Information given:
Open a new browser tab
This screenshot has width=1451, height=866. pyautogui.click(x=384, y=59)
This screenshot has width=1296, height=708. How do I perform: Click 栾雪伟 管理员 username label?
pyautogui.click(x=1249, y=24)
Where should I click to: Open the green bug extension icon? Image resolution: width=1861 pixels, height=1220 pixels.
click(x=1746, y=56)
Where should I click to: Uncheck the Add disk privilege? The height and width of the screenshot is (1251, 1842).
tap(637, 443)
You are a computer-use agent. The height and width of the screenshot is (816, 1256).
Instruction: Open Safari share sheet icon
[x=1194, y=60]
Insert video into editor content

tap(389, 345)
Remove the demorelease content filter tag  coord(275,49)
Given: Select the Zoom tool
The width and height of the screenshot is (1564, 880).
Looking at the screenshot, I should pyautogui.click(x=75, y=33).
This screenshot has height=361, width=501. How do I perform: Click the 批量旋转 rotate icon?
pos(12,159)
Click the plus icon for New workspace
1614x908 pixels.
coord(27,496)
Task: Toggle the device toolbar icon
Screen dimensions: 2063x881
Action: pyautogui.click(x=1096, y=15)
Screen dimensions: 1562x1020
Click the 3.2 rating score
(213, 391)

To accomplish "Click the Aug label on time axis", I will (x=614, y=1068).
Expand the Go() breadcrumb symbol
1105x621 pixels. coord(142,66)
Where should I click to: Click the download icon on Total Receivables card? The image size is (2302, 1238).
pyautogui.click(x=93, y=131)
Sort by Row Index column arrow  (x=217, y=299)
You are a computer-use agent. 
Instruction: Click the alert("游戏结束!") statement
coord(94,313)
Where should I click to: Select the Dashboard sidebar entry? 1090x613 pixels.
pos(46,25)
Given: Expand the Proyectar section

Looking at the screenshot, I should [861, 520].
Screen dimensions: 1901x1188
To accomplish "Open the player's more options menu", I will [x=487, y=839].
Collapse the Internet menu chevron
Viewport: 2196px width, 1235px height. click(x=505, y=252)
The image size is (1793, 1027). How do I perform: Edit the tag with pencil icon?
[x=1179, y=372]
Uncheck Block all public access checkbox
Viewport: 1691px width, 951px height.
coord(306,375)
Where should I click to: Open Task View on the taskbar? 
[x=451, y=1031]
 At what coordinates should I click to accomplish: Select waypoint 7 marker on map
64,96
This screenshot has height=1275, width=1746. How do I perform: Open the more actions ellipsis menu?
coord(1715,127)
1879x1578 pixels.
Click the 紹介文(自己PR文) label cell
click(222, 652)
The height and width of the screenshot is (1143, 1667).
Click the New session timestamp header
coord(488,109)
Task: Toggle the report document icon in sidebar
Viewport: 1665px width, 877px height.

Aim of the exercise:
Within the material above, output exactly the lines from the one with "You are a computer-use agent. The" through the one with "Remove the demorelease", end lines included, and nothing besides.

Finished exercise:
You are a computer-use agent. The height and width of the screenshot is (816, 1256).
Instruction: Open Safari share sheet icon
[x=1194, y=60]
Insert video into editor content

tap(389, 345)
Remove the demorelease content filter tag  coord(275,49)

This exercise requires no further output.